Attention Red Sox management.
Over the next couple months, when you’re sitting down, figuring what to do about the Johnny Damon situation, consider this: If we lose Johnny Damon, we lose the majesty that is Michelle Damon. And I’m not so sure I’m ready for that.
Come on, lads. The ex-stripper stories. Scarf-gate. The atomic cleavage. These are good things. But even if they don’t convince you, how can you not be swayed by the unstoppable train of fantastic that is the NESN pre-game fashion report. Christ, back in the day, during rain delays, I had to sit through six hours of Bob Montgomery discussing cleats [“These ones here? Good for gravel, mostly.”] Now I get Michelle Damon trying on capri pants up and down Newbury Street. If you folks can’t choose which one of these represents true quality programming… then perhaps I’m wasting my breath.

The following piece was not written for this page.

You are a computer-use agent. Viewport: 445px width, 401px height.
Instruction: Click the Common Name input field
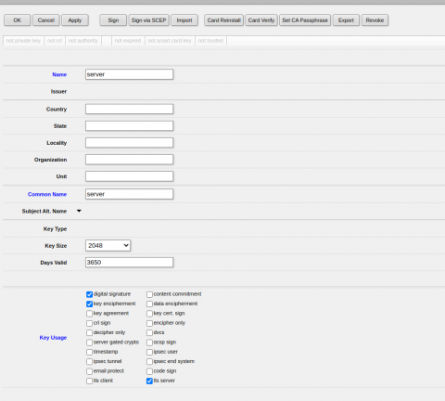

For what it’s worth, that Johnny guy’s good, too. Never mind the fact that the fellow who played the dad on Diffr’nt Strokes could hit a cutoff man with greater accuracy. Johnny’s true value comes from his bat, giving you a leadoff guy who’s almost always on base, setting the table for your big guns [and, maybe some day, Edgar].
Anyway, back to Michelle. We can’t let this goodness slip away to the West Coast — or worse, NYC. Let us keep our Yoko Ono. Please. Work it out.
Oh, and in NLCS news, if momentum counts for anything, it’ll be Pale Hose vs. Cards in the World Series.